Question Is there any way to train models iteratively one-by-one?

Discussion in 'ML-Agents' started by xileFlex, Feb 10, 2023.

  1. xileFlex


    Oct 27, 2022
    USING ML-AGENTS(2.0.1)

    I am currently working on a project including two agents that work adversarially with each other. One agent works on generating the level while the other is trying to solve the level.

    Currently when I run a new training session, both models train in sync but the only one that learns and completes episodes is the solver because it's constantly trying new things whereas the level generator only completes an episode if the solver has progressed.
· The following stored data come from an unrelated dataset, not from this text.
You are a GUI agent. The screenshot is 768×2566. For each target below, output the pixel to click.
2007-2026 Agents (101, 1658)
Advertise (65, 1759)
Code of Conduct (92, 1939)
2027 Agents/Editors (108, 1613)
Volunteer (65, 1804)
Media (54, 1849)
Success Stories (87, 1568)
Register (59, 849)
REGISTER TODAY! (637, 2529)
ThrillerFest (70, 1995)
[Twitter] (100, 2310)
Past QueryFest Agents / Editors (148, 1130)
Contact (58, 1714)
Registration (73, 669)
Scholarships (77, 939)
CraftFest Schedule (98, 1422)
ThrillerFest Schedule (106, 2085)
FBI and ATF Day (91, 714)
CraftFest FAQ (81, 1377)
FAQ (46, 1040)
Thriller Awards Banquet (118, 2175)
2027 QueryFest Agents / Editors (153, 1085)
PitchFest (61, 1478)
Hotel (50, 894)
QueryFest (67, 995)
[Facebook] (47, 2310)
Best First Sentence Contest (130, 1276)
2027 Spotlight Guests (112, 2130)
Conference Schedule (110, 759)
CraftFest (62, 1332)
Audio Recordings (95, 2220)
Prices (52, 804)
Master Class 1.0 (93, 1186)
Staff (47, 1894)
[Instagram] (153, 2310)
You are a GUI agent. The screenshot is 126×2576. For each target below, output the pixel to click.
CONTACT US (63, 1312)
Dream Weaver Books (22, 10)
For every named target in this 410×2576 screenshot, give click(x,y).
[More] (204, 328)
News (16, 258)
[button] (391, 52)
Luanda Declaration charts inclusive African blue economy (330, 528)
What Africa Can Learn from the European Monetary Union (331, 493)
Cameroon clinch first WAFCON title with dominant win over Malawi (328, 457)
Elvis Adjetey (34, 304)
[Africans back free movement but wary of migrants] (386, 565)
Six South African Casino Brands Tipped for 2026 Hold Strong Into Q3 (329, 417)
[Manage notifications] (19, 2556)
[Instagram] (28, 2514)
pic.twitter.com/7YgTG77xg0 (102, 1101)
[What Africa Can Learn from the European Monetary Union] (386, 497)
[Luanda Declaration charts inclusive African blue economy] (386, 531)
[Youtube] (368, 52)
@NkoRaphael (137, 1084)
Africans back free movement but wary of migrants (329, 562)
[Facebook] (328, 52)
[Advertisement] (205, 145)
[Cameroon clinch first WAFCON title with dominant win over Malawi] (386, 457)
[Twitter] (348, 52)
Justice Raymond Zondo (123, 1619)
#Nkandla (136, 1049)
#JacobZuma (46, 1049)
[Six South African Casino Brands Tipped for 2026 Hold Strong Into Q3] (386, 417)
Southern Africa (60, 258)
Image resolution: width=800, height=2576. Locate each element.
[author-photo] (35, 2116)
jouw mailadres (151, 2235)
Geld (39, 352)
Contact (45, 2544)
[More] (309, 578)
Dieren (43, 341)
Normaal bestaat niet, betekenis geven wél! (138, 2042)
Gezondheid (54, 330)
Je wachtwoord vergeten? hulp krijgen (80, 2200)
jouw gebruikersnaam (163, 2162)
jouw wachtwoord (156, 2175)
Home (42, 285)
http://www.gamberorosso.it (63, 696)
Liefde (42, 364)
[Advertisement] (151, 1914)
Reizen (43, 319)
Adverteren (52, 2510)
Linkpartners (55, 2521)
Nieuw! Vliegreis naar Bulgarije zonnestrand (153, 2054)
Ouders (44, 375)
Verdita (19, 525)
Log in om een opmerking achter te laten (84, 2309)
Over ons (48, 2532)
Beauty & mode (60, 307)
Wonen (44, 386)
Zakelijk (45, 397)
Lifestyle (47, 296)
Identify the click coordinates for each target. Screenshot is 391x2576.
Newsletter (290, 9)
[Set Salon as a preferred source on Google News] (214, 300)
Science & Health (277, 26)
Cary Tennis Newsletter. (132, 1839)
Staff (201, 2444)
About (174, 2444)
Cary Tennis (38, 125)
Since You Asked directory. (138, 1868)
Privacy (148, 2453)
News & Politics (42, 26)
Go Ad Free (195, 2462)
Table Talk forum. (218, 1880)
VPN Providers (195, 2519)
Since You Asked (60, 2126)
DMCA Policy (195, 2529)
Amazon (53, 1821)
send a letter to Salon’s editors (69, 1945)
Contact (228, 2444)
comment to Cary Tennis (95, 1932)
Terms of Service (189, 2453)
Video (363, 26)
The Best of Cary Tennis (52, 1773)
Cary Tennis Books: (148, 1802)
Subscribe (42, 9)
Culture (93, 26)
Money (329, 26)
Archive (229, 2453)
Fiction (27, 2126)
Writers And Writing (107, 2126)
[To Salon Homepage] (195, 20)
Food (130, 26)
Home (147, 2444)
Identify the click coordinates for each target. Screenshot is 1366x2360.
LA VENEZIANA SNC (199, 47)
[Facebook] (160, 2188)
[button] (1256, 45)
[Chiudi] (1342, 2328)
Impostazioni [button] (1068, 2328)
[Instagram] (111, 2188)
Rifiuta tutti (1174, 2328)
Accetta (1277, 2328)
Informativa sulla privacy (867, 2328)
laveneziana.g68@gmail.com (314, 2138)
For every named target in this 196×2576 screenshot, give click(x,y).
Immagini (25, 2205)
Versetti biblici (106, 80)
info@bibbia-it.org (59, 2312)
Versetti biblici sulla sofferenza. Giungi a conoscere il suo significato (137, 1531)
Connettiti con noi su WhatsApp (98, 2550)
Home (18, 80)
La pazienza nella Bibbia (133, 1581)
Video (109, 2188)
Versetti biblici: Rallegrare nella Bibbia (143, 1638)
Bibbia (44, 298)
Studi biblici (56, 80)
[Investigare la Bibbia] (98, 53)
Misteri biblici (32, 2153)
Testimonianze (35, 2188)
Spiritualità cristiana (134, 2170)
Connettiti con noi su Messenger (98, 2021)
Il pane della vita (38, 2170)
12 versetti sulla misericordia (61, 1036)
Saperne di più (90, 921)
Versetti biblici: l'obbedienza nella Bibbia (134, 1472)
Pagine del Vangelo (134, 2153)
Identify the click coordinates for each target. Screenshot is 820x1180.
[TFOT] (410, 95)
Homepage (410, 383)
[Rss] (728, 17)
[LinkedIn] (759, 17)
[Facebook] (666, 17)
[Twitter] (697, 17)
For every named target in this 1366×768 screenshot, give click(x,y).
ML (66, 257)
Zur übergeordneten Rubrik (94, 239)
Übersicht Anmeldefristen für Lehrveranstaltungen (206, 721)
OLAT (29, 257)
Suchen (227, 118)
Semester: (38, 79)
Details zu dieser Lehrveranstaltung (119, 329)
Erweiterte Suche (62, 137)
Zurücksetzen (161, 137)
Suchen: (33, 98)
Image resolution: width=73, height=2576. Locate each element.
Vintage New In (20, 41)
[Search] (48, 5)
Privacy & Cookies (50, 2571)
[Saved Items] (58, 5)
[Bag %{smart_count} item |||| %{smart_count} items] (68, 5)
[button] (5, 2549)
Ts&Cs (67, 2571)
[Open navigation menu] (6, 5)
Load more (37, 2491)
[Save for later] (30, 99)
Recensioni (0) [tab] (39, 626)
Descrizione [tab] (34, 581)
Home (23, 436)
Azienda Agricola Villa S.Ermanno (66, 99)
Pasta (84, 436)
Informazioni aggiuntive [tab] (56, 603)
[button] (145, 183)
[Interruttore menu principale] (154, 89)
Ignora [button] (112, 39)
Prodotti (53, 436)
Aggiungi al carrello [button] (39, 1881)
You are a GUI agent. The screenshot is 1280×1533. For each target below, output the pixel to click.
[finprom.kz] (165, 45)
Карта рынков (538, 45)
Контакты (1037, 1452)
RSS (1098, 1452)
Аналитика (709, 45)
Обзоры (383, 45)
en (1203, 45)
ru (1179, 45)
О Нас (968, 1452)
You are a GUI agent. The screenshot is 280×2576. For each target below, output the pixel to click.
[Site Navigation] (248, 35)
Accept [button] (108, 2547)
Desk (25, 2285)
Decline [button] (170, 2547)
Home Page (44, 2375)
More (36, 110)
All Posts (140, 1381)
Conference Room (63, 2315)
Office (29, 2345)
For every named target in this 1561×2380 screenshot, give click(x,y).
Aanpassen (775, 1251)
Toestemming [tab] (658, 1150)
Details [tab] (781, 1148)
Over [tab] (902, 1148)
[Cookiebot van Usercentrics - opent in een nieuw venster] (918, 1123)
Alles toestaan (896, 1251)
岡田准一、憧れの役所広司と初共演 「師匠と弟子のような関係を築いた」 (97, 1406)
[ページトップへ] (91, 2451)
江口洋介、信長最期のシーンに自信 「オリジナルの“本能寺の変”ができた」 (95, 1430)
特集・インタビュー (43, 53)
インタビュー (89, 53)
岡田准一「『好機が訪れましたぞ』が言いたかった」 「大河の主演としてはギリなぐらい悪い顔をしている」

So it takes a long time for the solver to train enough to progress and therefore the generator doesn't really get to do much. (The cumulative reward also get messed up for the generator as it doesn't have much chance to complete episodes).

    Therefore I would like to find a way to pause the training for the generator until the solver manages to progress and once the solver progresses, resume training for the generator and then pause it again once more of the level has been made.

    Is there any established way of doing this type of pause/resume training where I freeze one model and then unfreeze when I need it?

    I have seen that people do SetActive(true) or SetActive(false) for preventing a model from running which I haven't tried yet however I'm not sure if that restarts the training or hinders it in any way.

    Another solution I could think of is heavily increasing the reward for the model that doesn't complete many episodes and possibly reducing the gamma hyperparameter for more impactful responses and focus on short term reward?

    I would love to hear anyones thoughts on this problem and if anyone has some innovative solutions that have gone over my head.

    (Both models are running on default hyperparameters at the moment and I have only worked on reward scaping so far).